Tenente-coronel José Edir: Primeiro, como falado anteriormente, é a capacitação para lidar com situações dessa natureza, contudo, pelo fato de serem psicólogos de formação, todo o voluntário já tem formação e competência básica para lidar com o sofrimento psíquico, contudo, a especialização nesses casos é sempre muito bem-vinda, mas o tempo é escasso e diante da impossibilidade de capacitação a leitura de guias e manuais para atendimento desse tipo de vítima irá ajudar bastante aos já formados psicólogos. Vale também dizer o que pode ser óbvio para esses profissionais, mas que pode ser negligenciado, eles precisam de válvula de escape, precisam também, por sua vez, fazer psicoterapia e atividades de autocuidado para estarem bem para atuar. Fadiga por compaixão, contratransferência e trauma vicário são nomes de fenômenos adversos que podem ocorrer com profissionais que lidam com a dor humana em alta escala. Por fim, peço que atentem para a quantidade de tempo e o número de pessoas que vão atender, pois além da complexidade de cada vítima a quantidade de pessoas, horas trabalhadas e outras características especificas desse cenário de atuação podem afetar negativamente nossos profissionais. 

En(Cena): Como a comunidade pode ser mais bem preparada, do ponto de vista psicológico, para enfrentar desastres naturais?

Tenente-coronel José Edir: A comunidade deve procurar participar de ações sociais que visem a orientação para essas circunstâncias e, se puderem, devem se capacitar também, participar de simulados, pedir que as escolas, hospitais, órgãos de segurança possam realizar simulados operacionais, como vemos no Japão, por exemplo. Um simples exercício de evacuação tem um poder incrível de salvar vidas. A desterritorialização traz imensas dores a muitas dessas vítimas, mas o treinamento poderá certamente ajudar para que no dia em que formos vítimas possamos agir da melhor forma a evitar a morte ou danos mais graves para nós, para nossa família e para nossa comunidade.  

Referências

AMERICAN PSYCHIATRIC ASSOCIATIONAno de publicação: 2013Título: Diagnostic and Statistical Manual of Mental Disorders, 5th Edition.

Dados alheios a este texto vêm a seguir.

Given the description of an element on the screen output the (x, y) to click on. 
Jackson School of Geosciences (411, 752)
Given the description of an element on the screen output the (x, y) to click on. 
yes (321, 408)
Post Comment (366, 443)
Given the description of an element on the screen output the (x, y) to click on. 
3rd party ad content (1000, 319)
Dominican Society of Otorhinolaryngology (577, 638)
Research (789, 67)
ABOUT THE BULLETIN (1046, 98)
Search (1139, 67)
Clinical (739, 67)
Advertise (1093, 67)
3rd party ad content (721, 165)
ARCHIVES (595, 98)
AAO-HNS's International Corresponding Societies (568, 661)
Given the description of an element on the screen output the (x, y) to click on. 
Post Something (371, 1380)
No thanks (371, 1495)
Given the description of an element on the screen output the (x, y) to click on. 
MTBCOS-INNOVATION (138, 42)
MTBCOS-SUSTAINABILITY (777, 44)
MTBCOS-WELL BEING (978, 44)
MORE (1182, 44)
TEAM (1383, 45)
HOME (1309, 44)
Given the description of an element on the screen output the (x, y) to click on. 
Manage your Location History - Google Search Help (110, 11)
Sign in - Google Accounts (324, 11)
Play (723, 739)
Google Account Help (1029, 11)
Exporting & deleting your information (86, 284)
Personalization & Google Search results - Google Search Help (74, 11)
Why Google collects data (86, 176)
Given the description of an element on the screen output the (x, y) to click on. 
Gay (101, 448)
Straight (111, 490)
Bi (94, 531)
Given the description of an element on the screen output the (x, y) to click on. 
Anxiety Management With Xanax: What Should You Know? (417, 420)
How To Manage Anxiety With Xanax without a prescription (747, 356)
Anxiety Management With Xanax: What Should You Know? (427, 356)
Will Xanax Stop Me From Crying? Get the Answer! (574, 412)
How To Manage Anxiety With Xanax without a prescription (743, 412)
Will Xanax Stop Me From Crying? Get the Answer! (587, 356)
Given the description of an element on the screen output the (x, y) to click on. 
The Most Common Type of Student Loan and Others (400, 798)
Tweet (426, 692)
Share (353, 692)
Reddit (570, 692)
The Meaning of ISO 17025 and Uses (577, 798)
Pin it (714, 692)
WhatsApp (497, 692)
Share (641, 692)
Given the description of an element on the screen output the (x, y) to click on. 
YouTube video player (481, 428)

MONTEIRO, J. B.; ZANELLA, M. E. DESNATURALIZANDO O DESASTRE: AS DIFERENTES CONCEPÇÕES TEÓRICAS QUE ENVOLVEM O CONCEITO DE DESASTRE NATURAL. Revista da Casa da Geografia de Sobral (RCGS)[S. l.], v. 21, n. 1, p. 40–54, 2019. DOI: 10.35701/rcgs.v21n1.437. Disponível em: //rcgs.uvanet.br/index.php/RCGS/article/view/437. Acesso em: 26 maio. 2024.

EVERLY Jr. George S.; LATING, Jeffrey M. The Johns Hopkins Guide to Psychological First Aid. Baltimore, Maryland, Johns Hopkins University Press, 2017. 

NUÑEZ, Diego Oscar. Primeros Auxílios Psicológicos y Emocionales. Material de uso para bomberos ante situaciones de: emergencias, crisis, pánico y catástrofes. Licenciado Diego Oscar Nuñez.  Buenos Aires, 2005. 

ORGANIZAÇÃO MUNDIAL DA SAÚDE (OMS), War Trauma Foundation e Visão Global internacional (2015). Primeiros Cuidados Psicológicos: guia para trabalhadores de campo. OMS: Genebra.

SOUSA, José Edir Paixão de, PAIXAO, Evna América de Aquino Leitão. Saúde e Trabalho na Segurança Pública: reflexões cientificas e experiências práticas. Fortaleza, Inesp, 2022.